The FAA recently issued a legal interpretation in response to a request regarding whether the use of a management company might affect the assignment of operational control under certain aircraft dry-lease arrangements. Unfortunately, the legal interpretation didn’t really answer the question.
In the August 26, 2011 Legal Interpretation, the presented fact pattern involved an aircraft owner who wanted to contract with an aircraft manager to manage its aircraft. The aircraft manager would be responsible for maintenance of the aircraft, procuring pilots, providing pilot training, providing all consumables such as fuel and oil, providing scheduling services, and providing catering. The aircraft owner also wanted to dry lease some of its aircraft to other individuals.
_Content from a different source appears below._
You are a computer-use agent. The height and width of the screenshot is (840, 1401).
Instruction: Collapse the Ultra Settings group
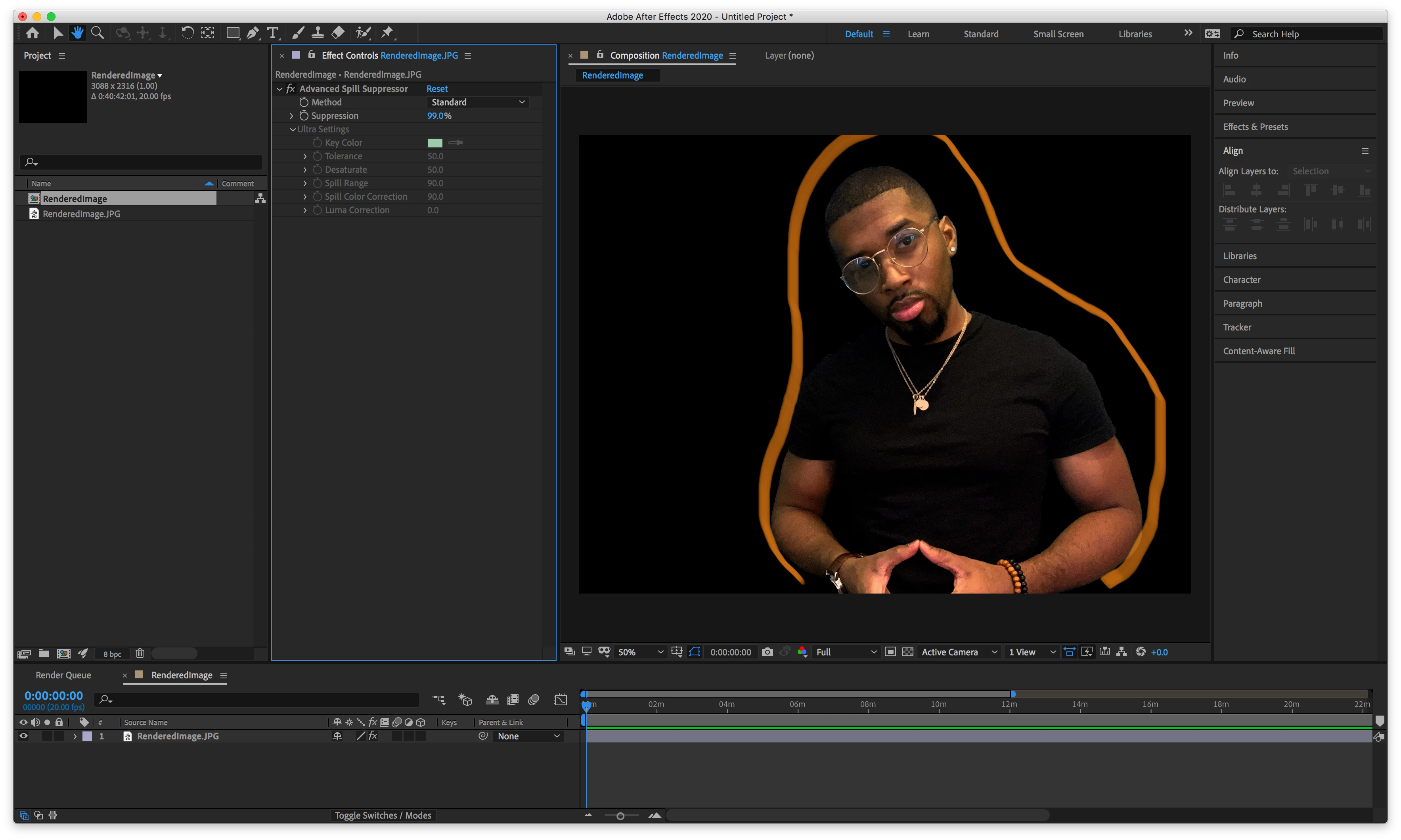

Although the aircraft owner had a “strong preference” for its lessees to use the the aircraft manager’s services and “would encourage them to do so”, the aircraft owner still intended for the aircraft lessee(s) to retain operational control of the aircraft operating under the dry lease arrangement.
The Interpretation initially references FAR 1.1 which defines operational control, with respect to a flight, as “the exercise of authority over initiating, conducting or terminating a flight” and then observes that “exercise of authority” means “the person having operational control must be responsible for and, in fact, exercise the operational expertise required to operate an aircraft.” The FAA determines who has operational control based upon the specific facts and circumstances of each case. According to the FAA,
“[w]henever the aircraft and flight crew are furnished by separate and unrelated persons, it is … the policy of the FAA to consider the lessee of the aircraft as the operator so long as he retains control, direction, and responsibility of the aircraft …. [However], [w]henever the instrumentalities of transportation, i.e., the aircraft and crew, are furnished by separate persons acting in concert, the situation is not the same. In such cases, the question to be considered is whether the net effect of the actual operational arrangements of the parties places responsibility for the operation of the aircraft in the lessor of the aircraft, the person furnishing the flight crew, or both.”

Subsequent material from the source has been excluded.